• _PROBLEM_:
Starting at the top of the listing below, copy each line exactly, stopping after the line that contains "This screenshot has width=498, height=347.".

• _RECORDS SUPPLIED_:
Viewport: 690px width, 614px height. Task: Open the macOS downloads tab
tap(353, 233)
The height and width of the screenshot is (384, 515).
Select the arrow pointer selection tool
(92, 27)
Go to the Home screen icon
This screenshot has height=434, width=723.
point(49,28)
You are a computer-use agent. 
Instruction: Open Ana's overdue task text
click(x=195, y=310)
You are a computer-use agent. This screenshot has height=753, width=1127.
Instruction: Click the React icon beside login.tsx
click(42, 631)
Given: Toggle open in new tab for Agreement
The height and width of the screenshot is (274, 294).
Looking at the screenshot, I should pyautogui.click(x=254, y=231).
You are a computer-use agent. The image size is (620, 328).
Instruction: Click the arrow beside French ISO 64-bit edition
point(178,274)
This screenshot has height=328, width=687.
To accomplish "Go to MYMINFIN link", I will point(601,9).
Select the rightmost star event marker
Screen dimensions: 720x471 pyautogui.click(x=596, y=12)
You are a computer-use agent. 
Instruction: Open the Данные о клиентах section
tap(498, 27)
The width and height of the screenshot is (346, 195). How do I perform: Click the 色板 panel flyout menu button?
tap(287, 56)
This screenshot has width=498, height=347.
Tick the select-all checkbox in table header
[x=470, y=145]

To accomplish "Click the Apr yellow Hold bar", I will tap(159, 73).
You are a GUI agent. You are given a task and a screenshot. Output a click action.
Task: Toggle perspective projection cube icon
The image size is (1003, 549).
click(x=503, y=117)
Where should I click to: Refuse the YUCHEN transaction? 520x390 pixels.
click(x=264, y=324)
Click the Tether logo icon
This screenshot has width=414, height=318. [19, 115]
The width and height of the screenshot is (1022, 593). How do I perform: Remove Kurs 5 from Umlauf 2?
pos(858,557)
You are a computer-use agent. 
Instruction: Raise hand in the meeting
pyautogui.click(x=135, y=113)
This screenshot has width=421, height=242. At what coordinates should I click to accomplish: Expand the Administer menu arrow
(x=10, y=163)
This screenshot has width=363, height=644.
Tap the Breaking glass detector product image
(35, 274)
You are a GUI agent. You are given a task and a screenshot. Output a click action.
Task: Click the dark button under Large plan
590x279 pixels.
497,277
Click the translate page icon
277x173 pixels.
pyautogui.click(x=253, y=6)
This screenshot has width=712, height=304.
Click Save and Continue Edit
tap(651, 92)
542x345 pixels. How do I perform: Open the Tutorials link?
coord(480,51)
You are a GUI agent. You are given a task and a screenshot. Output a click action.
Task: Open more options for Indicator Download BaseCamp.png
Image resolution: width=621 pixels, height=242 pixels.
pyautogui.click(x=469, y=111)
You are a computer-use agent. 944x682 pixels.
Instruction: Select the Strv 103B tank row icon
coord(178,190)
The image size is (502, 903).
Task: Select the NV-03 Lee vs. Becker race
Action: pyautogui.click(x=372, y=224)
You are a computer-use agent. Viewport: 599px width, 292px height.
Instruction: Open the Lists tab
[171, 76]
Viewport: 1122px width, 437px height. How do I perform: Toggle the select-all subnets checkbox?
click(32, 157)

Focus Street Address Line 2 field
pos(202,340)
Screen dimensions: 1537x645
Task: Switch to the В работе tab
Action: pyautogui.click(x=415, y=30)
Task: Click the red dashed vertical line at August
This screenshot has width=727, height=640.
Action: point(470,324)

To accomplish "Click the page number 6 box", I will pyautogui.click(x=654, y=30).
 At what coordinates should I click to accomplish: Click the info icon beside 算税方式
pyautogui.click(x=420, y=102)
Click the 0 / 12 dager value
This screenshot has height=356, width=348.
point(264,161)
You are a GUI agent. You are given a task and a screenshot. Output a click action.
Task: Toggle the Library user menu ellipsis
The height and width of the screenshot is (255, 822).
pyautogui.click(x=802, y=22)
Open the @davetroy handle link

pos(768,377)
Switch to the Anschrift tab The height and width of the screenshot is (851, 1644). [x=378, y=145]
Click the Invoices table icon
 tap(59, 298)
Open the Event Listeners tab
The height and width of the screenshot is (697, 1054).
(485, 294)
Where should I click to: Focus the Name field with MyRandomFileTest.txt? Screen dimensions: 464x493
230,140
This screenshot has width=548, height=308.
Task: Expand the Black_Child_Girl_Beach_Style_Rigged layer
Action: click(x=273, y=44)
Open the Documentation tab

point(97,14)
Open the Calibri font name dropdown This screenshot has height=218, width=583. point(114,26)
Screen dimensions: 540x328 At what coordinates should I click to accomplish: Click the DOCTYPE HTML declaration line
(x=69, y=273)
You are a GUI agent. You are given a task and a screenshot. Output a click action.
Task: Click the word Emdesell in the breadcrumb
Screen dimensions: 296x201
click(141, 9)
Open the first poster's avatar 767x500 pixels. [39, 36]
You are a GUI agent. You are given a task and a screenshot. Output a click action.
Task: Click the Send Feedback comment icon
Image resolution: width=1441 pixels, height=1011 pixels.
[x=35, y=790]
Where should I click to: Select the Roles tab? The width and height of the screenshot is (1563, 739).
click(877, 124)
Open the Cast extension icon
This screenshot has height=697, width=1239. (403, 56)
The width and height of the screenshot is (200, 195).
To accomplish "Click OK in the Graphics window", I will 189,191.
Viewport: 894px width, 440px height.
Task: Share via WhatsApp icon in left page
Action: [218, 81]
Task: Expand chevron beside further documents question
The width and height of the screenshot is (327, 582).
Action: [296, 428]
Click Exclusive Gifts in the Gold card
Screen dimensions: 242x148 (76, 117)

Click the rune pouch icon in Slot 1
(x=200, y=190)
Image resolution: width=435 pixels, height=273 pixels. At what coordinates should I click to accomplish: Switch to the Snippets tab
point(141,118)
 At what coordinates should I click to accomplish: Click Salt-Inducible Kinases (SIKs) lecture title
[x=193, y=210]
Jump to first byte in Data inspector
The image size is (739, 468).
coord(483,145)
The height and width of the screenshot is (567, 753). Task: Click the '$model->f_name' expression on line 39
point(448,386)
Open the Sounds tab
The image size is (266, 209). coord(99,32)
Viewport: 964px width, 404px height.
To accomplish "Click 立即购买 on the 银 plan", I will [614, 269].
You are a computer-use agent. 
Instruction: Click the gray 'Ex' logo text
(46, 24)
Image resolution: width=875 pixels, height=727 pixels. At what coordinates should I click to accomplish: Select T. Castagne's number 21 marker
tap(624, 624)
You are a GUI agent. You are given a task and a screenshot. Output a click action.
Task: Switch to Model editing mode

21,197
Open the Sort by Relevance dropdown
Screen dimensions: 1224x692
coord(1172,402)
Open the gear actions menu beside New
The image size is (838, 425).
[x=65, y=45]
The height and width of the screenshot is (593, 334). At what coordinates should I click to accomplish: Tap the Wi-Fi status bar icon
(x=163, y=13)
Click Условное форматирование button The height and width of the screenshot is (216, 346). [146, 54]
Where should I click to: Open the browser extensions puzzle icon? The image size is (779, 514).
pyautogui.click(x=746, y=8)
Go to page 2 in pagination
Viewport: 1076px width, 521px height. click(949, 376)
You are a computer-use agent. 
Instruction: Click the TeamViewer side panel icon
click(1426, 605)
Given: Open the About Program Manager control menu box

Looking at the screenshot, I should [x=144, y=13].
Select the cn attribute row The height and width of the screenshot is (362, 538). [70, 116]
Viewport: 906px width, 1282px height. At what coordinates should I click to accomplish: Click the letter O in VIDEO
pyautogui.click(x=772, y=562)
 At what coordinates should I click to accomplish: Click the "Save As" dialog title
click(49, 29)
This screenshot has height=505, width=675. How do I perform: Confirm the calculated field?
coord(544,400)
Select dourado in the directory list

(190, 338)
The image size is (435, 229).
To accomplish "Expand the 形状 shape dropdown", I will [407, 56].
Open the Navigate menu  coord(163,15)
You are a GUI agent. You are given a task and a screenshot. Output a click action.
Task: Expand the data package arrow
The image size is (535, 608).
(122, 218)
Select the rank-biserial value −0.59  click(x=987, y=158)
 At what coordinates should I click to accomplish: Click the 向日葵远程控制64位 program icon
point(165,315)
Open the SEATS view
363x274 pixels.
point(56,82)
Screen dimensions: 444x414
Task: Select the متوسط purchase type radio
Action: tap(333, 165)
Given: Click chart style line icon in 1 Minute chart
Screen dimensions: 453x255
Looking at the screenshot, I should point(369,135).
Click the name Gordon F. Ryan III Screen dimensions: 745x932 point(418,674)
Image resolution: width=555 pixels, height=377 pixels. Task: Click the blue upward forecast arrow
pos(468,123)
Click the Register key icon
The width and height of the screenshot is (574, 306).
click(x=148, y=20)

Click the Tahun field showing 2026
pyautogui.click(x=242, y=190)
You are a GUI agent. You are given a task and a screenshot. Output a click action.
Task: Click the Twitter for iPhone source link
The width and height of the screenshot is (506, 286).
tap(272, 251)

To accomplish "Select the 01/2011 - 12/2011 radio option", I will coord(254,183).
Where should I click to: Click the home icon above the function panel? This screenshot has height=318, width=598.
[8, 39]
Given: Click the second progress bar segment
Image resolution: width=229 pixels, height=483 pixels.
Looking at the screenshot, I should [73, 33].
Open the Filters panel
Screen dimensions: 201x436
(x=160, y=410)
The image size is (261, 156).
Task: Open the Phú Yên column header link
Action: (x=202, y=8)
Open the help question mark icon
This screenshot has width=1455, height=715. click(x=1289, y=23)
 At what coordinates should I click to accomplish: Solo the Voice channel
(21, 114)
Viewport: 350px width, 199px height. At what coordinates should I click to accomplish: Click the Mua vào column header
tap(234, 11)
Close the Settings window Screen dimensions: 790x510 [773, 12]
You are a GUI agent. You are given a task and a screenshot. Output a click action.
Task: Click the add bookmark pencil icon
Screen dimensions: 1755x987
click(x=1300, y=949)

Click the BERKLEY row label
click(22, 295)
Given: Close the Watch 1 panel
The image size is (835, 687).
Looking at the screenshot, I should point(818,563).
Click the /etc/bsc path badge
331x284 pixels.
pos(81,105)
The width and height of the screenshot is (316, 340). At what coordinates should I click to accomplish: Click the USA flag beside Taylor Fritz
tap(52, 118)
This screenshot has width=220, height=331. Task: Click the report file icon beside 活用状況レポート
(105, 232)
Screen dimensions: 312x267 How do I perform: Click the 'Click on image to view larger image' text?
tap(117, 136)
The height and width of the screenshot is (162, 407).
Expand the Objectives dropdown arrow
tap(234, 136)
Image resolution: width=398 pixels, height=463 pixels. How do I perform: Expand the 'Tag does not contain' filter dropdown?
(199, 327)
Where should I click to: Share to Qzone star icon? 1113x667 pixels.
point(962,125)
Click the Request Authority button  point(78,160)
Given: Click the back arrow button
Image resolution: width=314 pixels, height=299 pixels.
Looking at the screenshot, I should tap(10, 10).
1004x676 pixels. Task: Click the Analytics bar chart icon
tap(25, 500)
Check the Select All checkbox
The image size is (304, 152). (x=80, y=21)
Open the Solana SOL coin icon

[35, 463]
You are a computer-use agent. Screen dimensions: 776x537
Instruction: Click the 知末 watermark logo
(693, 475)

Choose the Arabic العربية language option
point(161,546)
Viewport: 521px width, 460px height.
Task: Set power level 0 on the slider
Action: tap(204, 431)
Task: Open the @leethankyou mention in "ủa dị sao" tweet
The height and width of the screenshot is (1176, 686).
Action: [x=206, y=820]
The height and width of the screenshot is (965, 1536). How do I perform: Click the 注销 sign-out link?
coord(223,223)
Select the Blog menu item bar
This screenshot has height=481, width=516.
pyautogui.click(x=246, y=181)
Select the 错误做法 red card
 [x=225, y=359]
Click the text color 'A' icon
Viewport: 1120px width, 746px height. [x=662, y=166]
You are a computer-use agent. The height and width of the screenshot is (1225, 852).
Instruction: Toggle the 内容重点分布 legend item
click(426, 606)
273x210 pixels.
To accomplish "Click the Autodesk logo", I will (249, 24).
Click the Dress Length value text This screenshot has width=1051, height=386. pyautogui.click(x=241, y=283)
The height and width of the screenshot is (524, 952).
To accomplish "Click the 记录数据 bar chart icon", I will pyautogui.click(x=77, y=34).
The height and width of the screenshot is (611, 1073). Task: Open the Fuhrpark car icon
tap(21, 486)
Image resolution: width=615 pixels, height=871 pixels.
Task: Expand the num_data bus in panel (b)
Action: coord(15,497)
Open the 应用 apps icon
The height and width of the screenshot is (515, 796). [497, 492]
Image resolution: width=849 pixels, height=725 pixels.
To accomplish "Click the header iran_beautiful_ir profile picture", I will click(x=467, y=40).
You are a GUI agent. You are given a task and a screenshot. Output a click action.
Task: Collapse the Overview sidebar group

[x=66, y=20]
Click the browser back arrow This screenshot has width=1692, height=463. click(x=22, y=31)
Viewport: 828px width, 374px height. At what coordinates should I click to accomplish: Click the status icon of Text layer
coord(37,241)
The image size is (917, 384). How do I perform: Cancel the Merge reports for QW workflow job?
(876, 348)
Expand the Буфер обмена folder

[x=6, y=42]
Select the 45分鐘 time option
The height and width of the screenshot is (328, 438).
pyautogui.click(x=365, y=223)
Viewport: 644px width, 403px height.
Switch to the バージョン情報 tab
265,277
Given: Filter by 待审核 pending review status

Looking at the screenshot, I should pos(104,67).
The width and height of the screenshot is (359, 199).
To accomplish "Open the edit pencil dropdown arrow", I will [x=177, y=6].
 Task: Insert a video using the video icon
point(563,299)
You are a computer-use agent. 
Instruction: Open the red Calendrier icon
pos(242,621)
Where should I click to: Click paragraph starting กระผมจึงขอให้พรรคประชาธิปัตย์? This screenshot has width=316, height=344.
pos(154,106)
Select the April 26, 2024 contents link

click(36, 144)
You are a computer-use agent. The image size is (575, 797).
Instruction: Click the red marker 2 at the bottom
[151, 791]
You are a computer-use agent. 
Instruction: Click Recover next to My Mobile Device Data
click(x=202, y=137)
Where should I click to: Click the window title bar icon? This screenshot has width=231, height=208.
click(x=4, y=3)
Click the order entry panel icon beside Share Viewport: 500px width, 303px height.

• _WRITTEN SOLUTION_:
Viewport: 690px width, 614px height. Task: Open the macOS downloads tab
tap(353, 233)
The height and width of the screenshot is (384, 515).
Select the arrow pointer selection tool
(92, 27)
Go to the Home screen icon
This screenshot has height=434, width=723.
point(49,28)
You are a computer-use agent. 
Instruction: Open Ana's overdue task text
click(x=195, y=310)
You are a computer-use agent. This screenshot has height=753, width=1127.
Instruction: Click the React icon beside login.tsx
click(42, 631)
Given: Toggle open in new tab for Agreement
The height and width of the screenshot is (274, 294).
Looking at the screenshot, I should pyautogui.click(x=254, y=231).
You are a computer-use agent. The image size is (620, 328).
Instruction: Click the arrow beside French ISO 64-bit edition
point(178,274)
This screenshot has height=328, width=687.
To accomplish "Go to MYMINFIN link", I will point(601,9).
Select the rightmost star event marker
Screen dimensions: 720x471 pyautogui.click(x=596, y=12)
You are a computer-use agent. 
Instruction: Open the Данные о клиентах section
tap(498, 27)
The width and height of the screenshot is (346, 195). How do I perform: Click the 色板 panel flyout menu button?
tap(287, 56)
This screenshot has width=498, height=347.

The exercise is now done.